Task description:
Can you copy the lines below word for word, keeping every one of them?

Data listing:
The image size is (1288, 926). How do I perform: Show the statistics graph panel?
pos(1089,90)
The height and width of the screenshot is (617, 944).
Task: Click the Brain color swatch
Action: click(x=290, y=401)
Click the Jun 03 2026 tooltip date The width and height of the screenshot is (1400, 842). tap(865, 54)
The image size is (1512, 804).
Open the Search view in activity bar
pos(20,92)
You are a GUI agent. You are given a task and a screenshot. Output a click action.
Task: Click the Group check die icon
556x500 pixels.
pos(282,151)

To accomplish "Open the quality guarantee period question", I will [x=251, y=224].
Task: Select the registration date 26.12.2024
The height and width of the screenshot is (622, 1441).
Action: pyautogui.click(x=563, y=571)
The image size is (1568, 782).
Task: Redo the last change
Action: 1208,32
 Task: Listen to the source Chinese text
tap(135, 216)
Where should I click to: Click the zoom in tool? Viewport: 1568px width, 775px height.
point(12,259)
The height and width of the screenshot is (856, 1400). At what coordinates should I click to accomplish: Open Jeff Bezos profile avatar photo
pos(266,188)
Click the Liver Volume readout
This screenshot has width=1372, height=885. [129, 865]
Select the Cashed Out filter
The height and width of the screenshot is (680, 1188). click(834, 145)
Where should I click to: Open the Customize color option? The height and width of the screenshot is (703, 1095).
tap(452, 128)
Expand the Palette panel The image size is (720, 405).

Correct result:
The image size is (1288, 926). How do I perform: Show the statistics graph panel?
pos(1089,90)
The height and width of the screenshot is (617, 944).
Task: Click the Brain color swatch
Action: click(x=290, y=401)
Click the Jun 03 2026 tooltip date The width and height of the screenshot is (1400, 842). tap(865, 54)
The image size is (1512, 804).
Open the Search view in activity bar
pos(20,92)
You are a GUI agent. You are given a task and a screenshot. Output a click action.
Task: Click the Group check die icon
556x500 pixels.
pos(282,151)

To accomplish "Open the quality guarantee period question", I will [x=251, y=224].
Task: Select the registration date 26.12.2024
The height and width of the screenshot is (622, 1441).
Action: pyautogui.click(x=563, y=571)
The image size is (1568, 782).
Task: Redo the last change
Action: 1208,32
 Task: Listen to the source Chinese text
tap(135, 216)
Where should I click to: Click the zoom in tool? Viewport: 1568px width, 775px height.
point(12,259)
The height and width of the screenshot is (856, 1400). At what coordinates should I click to accomplish: Open Jeff Bezos profile avatar photo
pos(266,188)
Click the Liver Volume readout
This screenshot has width=1372, height=885. [129, 865]
Select the Cashed Out filter
The height and width of the screenshot is (680, 1188). click(834, 145)
Where should I click to: Open the Customize color option? The height and width of the screenshot is (703, 1095).
tap(452, 128)
Expand the Palette panel The image size is (720, 405).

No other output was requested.